Italian mathematician

Giovanni Battista Guccia (21 October 1855 – 29 October 1914) was an Italian mathematician.

==Biography==
Guccia was born in Palermo in a rich and aristocratic family. He graduated in mathematics in 1880 at the University of Rome, where he was a student of Luigi Cremona. His doctoral thesis was presented at the Reims scientific congress and then published with the title "On a class of surfaces representable point by point on a plane" in the
"Comptes-rendus de l'Association française pour l'avancement des sciences". In 1887 the French journal Comptes Rendus published his article "Theorem on the singular points of an algebraic surface".
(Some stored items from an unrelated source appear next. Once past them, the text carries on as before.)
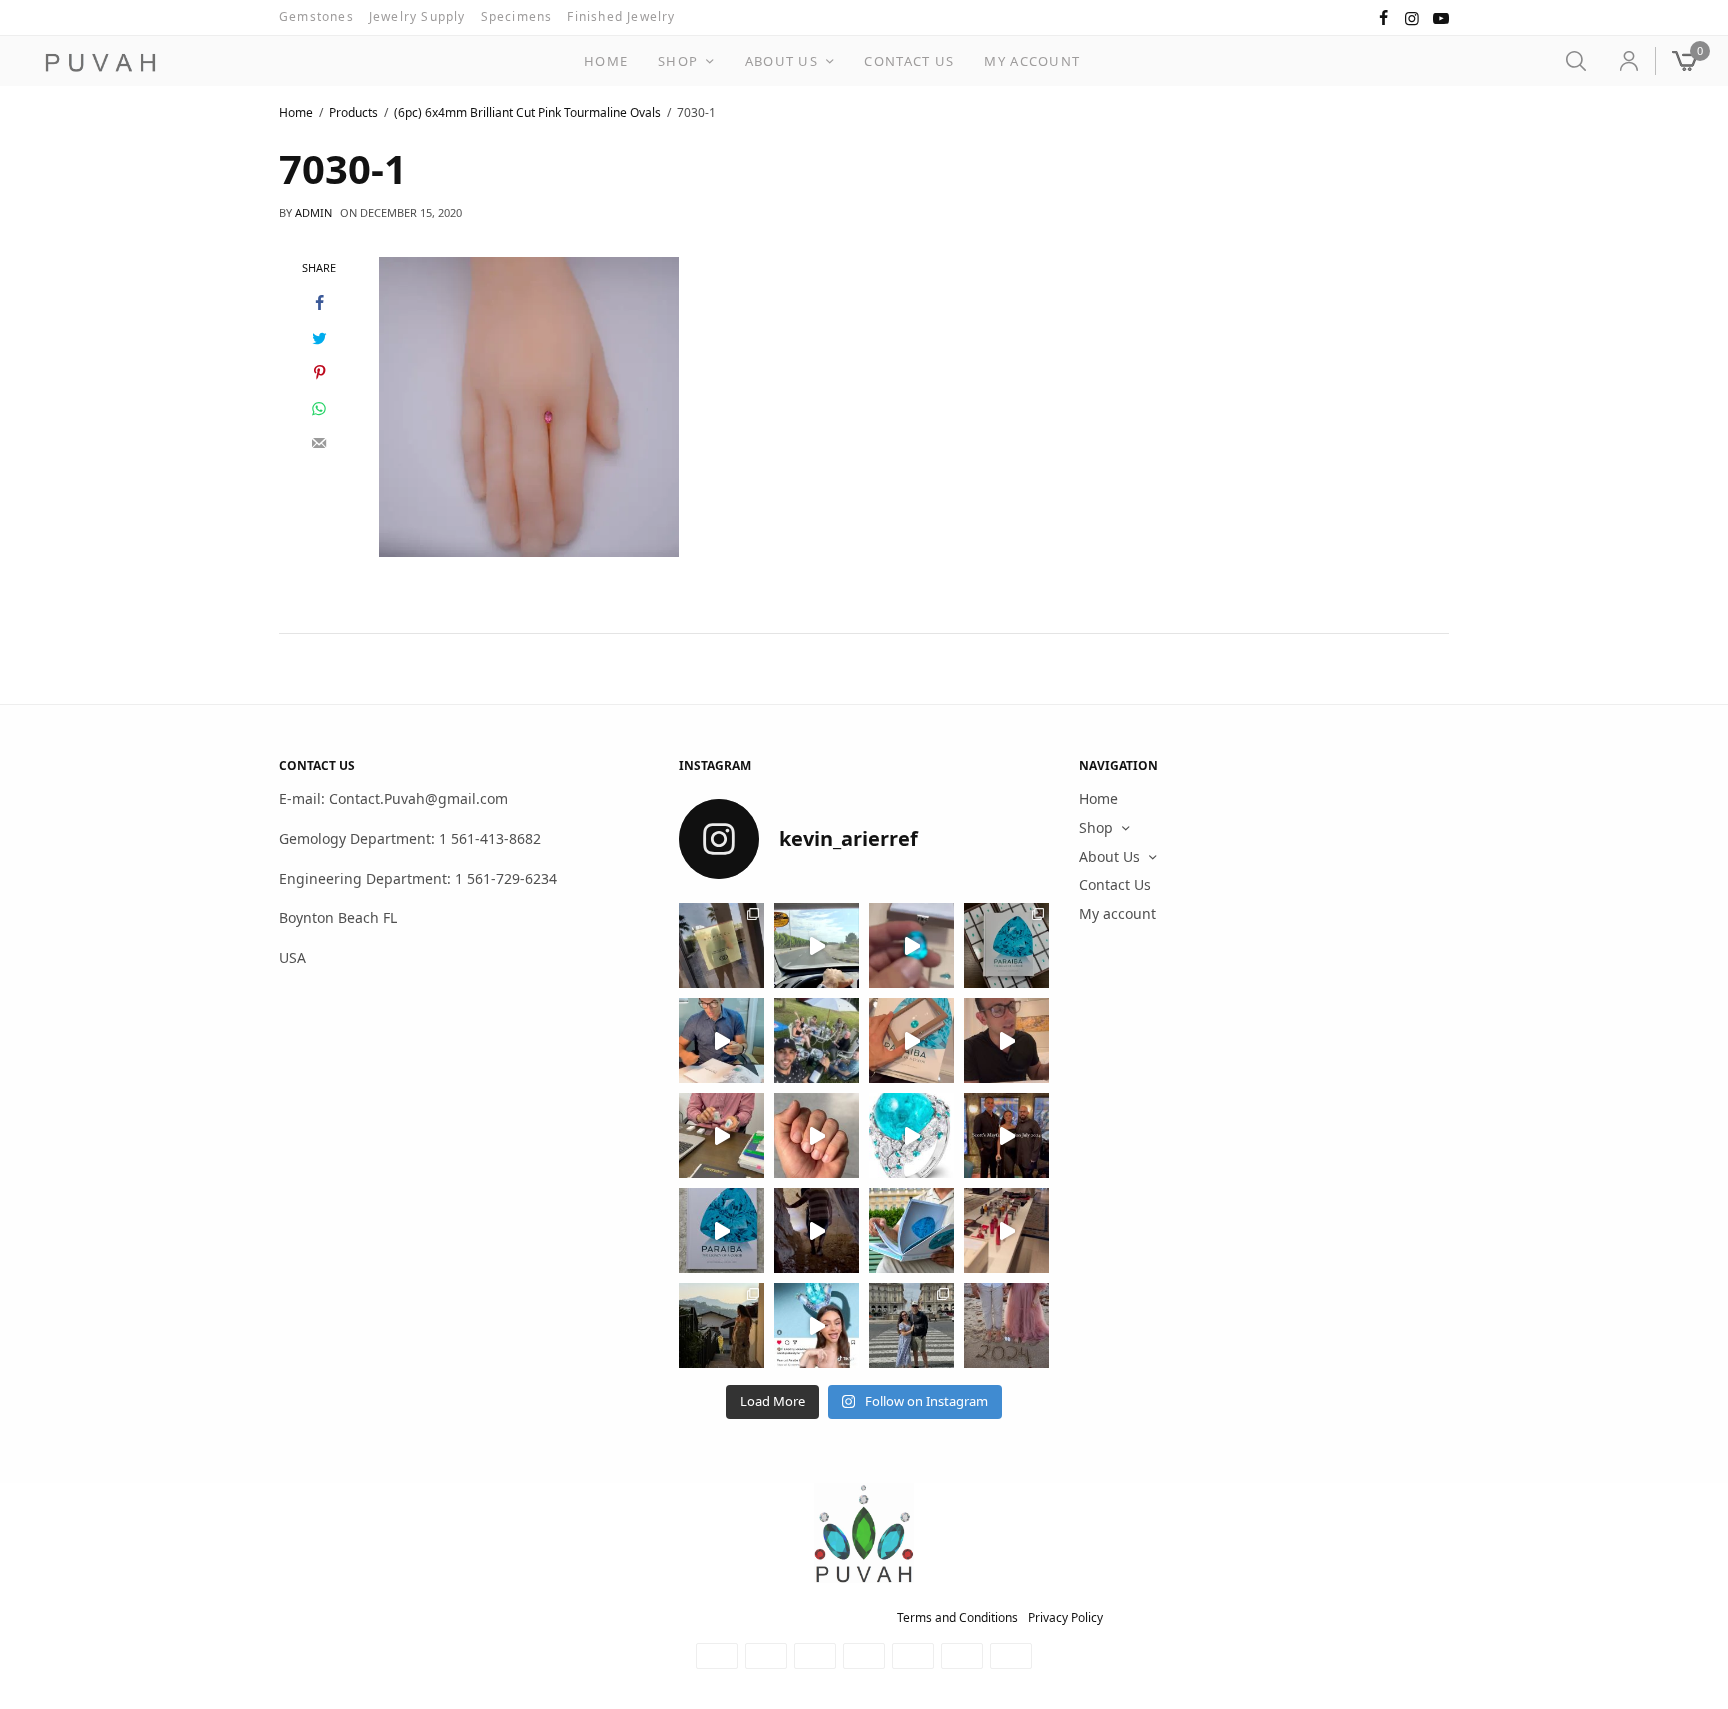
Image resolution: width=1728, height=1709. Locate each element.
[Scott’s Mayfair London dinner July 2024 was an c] (1006, 1135)
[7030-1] (529, 405)
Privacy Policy (1065, 1617)
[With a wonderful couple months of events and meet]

In 1889, having applied for a chair, he was appointed full professor of geometry at the University of Palermo, a position which he held for the rest of his life.

In 1884 he founded, personally contributing both financially and intellectually, the "Circolo Matematico di Palermo" (Mathematical Society of Palermo). The Circolo produced a journal called Rendiconti del Circolo di Palermo that attracted quality manuscripts from mathematicians. Michele Gebbia (1854-1929), Giovanni Maisano (1851-1929), Michele Luigi Albeggiani (1852-1943) and Francesco Paolo Paternò (1852-1927) were instrumental in assisting Guccia in bringing the Rendiconti to press.

Guccia was the Mathematical Society's director and essence until his death.

His scientific work consists of about 50 papers on algebraic geometry, in particular Cremona transformations, classification of curves and projective properties of curves.